I’ve been looking at different options and thinking about the switch. Just some of the software I use is shown in the photo above. I thought it might be interesting look at switching from a Windows laptop to a Mac with a reasonable number of applications and so I thought I’d write about some of the experiences. Bottom line is it is going to cost me about $1,200 in software upgrades/cross grades and software relicensing to move to the Mac, and that is without a big splash on something like Final Cut Studio. I wish Apple had a program where I could get an upgrade credit for Premiere to Final Cut Studio, that would make the whole decision pretty automatic.
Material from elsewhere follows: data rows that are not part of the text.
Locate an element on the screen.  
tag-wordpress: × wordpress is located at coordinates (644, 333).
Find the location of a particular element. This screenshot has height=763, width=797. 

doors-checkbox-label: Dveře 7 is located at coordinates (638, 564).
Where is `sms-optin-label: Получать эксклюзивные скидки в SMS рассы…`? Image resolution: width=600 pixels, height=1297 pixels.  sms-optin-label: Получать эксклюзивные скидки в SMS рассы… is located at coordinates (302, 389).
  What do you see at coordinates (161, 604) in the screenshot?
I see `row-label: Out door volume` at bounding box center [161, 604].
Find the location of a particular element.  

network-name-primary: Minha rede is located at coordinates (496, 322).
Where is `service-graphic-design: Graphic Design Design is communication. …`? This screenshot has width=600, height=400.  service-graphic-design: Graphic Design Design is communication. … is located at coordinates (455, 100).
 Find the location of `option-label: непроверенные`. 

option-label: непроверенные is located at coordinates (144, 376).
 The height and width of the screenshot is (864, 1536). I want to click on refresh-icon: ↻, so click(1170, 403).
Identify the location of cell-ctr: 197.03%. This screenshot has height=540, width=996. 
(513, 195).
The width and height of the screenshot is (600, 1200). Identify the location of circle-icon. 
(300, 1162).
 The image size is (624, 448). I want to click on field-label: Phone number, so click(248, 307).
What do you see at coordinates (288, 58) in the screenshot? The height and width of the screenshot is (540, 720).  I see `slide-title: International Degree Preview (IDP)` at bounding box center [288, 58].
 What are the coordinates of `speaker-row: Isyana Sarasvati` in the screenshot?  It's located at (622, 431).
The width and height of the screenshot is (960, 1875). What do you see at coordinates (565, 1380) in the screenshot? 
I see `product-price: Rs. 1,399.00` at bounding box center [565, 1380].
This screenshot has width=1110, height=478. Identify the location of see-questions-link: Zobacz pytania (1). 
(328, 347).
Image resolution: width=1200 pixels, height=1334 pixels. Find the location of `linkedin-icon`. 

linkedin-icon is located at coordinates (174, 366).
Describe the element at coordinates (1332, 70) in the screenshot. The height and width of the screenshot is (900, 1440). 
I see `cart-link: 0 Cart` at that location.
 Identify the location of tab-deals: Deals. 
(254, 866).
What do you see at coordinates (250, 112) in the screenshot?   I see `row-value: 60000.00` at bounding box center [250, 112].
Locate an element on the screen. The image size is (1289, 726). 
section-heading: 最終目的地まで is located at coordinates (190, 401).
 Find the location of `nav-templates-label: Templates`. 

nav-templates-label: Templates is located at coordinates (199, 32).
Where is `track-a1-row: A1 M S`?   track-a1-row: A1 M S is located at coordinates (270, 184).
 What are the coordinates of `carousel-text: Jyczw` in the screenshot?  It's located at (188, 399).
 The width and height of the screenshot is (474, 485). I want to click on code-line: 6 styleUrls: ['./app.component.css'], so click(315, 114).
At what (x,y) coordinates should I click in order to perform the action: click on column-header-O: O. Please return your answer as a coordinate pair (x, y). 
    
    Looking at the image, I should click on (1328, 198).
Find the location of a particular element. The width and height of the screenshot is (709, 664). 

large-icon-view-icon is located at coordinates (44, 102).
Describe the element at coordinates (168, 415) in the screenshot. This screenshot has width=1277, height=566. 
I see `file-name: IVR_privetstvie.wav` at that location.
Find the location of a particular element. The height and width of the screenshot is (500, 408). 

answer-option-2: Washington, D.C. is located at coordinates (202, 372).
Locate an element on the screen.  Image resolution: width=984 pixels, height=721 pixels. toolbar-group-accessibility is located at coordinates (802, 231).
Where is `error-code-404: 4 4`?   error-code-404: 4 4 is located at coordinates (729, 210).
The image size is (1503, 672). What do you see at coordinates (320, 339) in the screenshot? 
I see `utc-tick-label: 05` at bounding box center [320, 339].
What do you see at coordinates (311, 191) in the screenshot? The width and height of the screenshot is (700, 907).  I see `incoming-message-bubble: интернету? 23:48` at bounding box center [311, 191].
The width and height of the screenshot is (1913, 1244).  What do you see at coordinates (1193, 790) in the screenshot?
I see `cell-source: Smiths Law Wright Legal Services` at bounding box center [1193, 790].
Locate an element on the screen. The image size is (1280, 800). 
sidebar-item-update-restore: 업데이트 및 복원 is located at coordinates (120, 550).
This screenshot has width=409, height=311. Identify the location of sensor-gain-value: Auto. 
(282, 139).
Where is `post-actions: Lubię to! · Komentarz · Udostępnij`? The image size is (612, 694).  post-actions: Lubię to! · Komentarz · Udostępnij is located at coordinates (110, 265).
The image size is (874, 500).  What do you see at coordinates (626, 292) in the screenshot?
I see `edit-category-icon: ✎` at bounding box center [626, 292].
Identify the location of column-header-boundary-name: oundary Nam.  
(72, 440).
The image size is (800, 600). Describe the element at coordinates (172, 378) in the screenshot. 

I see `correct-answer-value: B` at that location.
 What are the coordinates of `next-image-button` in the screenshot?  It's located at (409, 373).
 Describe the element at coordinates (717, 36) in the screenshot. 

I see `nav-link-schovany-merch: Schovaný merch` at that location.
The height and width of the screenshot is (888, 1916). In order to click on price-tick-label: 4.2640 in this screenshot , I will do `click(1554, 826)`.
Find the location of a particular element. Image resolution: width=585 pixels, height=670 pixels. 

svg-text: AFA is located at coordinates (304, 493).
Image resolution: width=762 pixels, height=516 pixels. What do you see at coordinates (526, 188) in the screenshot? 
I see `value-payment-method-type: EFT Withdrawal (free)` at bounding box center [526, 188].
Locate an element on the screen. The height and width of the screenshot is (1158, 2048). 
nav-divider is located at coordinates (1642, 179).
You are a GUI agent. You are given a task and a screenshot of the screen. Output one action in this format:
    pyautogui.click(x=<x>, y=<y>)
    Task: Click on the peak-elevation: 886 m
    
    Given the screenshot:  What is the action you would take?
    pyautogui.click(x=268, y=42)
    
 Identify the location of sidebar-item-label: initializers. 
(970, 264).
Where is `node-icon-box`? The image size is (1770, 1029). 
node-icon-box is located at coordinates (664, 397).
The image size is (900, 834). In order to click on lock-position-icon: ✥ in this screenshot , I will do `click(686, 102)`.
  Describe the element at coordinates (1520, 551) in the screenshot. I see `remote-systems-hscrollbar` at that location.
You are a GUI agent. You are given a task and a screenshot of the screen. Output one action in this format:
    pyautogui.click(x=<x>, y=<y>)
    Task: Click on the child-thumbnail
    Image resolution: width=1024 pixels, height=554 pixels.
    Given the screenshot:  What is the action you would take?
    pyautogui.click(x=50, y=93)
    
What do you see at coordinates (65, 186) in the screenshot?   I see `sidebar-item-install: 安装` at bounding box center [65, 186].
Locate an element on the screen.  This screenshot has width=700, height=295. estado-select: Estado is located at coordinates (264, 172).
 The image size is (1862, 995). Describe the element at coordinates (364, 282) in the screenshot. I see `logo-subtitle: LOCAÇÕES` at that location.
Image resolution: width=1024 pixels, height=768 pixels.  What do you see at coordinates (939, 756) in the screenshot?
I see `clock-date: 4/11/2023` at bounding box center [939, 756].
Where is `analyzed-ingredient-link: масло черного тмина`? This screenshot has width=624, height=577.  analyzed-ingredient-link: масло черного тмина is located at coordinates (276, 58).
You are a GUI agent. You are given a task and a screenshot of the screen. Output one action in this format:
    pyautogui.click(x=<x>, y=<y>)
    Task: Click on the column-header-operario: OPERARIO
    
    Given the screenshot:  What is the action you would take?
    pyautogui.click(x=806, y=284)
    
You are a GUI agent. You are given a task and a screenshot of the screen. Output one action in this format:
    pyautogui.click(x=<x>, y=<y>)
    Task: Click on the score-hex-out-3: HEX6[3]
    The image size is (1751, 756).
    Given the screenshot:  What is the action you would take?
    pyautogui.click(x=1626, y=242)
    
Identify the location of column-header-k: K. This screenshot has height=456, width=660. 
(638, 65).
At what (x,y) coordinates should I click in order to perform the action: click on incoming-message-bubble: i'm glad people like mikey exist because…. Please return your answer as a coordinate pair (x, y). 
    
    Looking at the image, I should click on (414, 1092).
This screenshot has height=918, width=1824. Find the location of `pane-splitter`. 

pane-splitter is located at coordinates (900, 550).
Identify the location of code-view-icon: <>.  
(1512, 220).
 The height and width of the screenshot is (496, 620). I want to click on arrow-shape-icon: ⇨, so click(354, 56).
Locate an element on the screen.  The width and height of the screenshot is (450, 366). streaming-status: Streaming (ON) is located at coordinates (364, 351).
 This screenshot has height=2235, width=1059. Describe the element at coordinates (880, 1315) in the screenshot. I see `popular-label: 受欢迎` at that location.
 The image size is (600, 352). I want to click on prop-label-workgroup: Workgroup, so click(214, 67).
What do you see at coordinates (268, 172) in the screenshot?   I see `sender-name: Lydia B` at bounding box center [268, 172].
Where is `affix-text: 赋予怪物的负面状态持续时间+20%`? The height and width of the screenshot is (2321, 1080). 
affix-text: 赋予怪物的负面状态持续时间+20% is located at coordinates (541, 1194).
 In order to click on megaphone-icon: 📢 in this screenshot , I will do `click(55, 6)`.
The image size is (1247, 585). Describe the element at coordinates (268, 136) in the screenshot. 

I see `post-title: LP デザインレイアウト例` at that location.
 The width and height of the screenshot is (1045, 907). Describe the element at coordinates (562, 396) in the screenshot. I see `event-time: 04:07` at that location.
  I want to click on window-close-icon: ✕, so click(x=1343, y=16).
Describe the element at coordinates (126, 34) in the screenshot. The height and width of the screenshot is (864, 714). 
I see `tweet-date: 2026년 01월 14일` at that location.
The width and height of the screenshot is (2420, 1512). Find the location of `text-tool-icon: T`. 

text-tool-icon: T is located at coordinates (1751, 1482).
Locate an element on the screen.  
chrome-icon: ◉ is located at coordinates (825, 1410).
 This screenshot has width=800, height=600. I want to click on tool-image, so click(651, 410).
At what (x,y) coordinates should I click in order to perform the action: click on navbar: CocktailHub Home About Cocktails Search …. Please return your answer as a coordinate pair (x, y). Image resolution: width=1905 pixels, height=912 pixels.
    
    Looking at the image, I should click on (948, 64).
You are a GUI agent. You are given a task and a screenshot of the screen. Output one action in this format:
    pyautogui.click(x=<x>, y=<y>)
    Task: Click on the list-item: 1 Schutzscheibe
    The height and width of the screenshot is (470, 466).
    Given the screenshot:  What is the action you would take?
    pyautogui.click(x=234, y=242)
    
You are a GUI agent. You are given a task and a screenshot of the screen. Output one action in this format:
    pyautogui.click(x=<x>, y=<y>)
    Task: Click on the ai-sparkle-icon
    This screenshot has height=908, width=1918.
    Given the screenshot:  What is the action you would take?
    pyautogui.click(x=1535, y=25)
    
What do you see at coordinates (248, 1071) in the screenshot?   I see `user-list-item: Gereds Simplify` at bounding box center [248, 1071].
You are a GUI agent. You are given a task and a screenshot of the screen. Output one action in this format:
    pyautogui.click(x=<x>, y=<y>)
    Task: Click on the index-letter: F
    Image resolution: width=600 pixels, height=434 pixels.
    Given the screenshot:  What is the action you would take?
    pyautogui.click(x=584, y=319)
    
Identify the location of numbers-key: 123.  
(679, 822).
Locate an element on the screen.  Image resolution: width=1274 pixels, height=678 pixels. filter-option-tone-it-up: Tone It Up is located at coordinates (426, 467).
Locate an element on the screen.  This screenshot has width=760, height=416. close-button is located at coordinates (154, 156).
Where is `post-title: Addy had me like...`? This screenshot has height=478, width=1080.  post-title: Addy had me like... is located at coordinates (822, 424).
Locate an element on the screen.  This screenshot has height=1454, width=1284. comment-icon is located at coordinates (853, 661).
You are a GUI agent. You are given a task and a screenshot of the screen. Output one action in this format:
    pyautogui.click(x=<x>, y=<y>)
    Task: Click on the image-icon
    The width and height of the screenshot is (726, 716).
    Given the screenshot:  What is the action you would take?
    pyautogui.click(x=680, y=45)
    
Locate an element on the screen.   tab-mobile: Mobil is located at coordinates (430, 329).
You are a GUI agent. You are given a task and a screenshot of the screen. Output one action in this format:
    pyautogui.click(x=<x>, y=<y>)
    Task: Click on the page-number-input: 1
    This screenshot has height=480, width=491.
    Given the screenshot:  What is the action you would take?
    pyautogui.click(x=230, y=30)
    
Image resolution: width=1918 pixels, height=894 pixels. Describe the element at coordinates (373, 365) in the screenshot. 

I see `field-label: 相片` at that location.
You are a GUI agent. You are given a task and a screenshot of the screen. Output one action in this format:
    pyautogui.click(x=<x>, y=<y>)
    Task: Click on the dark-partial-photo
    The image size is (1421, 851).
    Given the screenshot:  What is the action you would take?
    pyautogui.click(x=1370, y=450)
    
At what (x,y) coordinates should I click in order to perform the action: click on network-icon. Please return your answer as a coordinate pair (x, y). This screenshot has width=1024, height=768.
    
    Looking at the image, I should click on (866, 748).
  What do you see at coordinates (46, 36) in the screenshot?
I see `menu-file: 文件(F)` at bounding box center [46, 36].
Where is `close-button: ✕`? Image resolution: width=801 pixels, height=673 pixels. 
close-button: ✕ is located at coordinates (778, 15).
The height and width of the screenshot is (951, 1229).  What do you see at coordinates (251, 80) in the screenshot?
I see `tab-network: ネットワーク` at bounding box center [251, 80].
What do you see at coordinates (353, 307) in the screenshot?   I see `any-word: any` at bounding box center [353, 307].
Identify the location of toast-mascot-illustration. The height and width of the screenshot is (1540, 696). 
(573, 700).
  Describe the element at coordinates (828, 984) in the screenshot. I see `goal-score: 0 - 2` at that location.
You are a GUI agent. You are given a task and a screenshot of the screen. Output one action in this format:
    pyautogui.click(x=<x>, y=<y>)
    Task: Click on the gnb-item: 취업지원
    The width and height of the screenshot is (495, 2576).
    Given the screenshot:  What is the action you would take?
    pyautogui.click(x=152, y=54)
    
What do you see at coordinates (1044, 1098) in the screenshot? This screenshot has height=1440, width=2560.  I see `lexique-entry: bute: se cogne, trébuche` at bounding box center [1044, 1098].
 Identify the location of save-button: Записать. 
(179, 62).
Which will make the purchase of a high-end MacBook Pro something like a $4,700 purchase – Yikes. Sure I get a platform that can do a lot more, especially with video editing, but it’s interesting just how much it costs to move. Time costs of lost productivity and relearning things is going be significantly higher than a few thousand dollars but I look at this as having to bite the bullet some day.

Obviously any switch made easier with the availability of VMware Fusion and SWSoft Parallels Desktop. Don’t expect me to be impartial here, I’ll be using Fusion and I think it is a lot more stable than Parallels Desktop. But both Fusion and Parallels will perform much better than the old Connectix (now Microsoft) VirtualPC did on PowerPC based Macintosh systems.